Historia de un penalti
La pena máxima es puro romanticismo. En fútbol, y dentro del área, el ojo humano acata las órdenes del amor
Fue un penalti clarísimo. Hay que pitarlo siempre, casi siempre, a veces, nunca. Seguramente ni siquiera fue penalti. Eso depende del área, el árbitro, el equipo y, quizá, de cómo te cae el equipo. Un penalti es puro romanticismo. Se ve o no se ve por amor. Si hacemos un repaso por los foros donde la gente se lo piensa dos veces antes de verter una opinión sosegada, la conclusión es unánime: fue y no fue penalti. Meditarlo en frío, con toda la inteligencia de la que uno es capaz, no cambia nada. Un penalti no pierde su dramatismo aunque pasen mil años.
Nunca como ante un penalti resulta tan improductivo el principio de no contradicción, según el cual una proposición no puede ser verdadera y falsa al mismo tiempo, o surgirá una contracción lógica formal. Esta formulación emana de aquel poema de Parménides, que en uno de sus versos decía que “lo que es es y lo que no es no es”. No había visto mucho fútbol, supongo. Tampoco Avicena, que afirmaba que a cualquier persona que negase el principio de no contradicción se le debería golpear y quemar hasta que admitiera que ser golpeado y ser quemado no era lo mismo que no ser golpeado y no ser quemado.

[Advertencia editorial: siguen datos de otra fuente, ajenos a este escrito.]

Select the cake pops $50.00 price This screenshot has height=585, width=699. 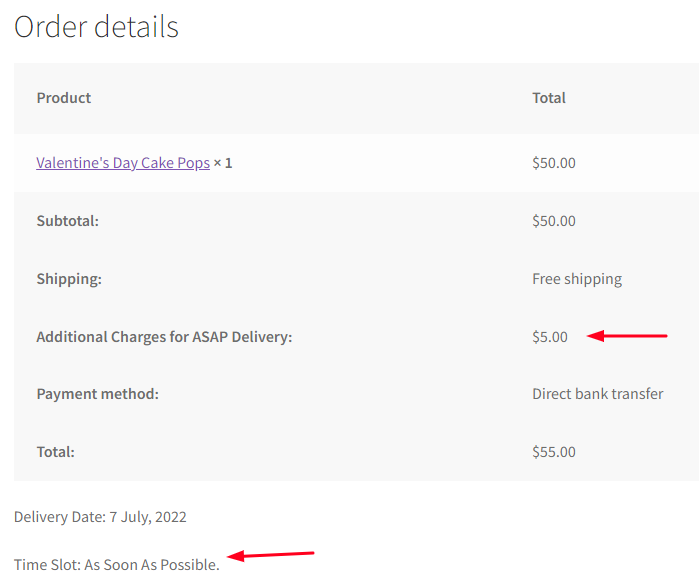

Si te apetece que sea penalti, me parece difícil que no existan indicios razonables para señalarlo. En fútbol, y dentro del área, el ojo humano acata las órdenes del amor. Nadie verá claro algo que no quiere ver, de modo que si no le apetece que sea penalti deseará que el juego siga como si nada. Sí, fue penalti, lo vio todo el mundo, pero hay que demostrarlo, y eso es casi imposible. La misma dificultad sale al paso si pensamos que no fue penalti. Millones de testigos pudieron constatar que no hubo penalti, pero ¿cómo probarlo? Algunos penaltis merecen que estemos discutiendo sobre ellos eternamente. Su existencia es versátil, como las leyes del cielo y del infierno. A veces, ir a un sitio o al otro apenas depende de que dobles la página de un libro o no laves la taza del desayuno justo al acabar.
Un penalti no habla por sí mismo. Hay que darle existencia, o inexistencia, con la palabra. Tú declaras o no el penalti, del mismo modo que le revelas a alguien que lo quieres o que en realidad ya no estás enamorado. No se deduce su evidencia en silencio. Nada, en el interior de un área, es tan fehaciente que no necesite de un tercero, por detrás, gritando que es o no es penalti, y punto. Las cosas claras, que ves con tus propios ojos, necesitan, digamos, aclaración, o cualquiera podrá confundirlas, como en aquel pasaje de Oficio, de Serguey Dovlátov, en el que el escritor recordaba la retransmisión por televisión de un combate de boxeo cuando aún existía la Unión Soviética.
“Un púgil del color del betún luchaba contra un polaco de cabellos rubios”, escribe, y el comentarista del combate señaló con sutileza, nada más comenzar, que “pueden identificar al boxeador de piel negra por el ribete azul celeste de su calzón corto”, para que no cupiese duda.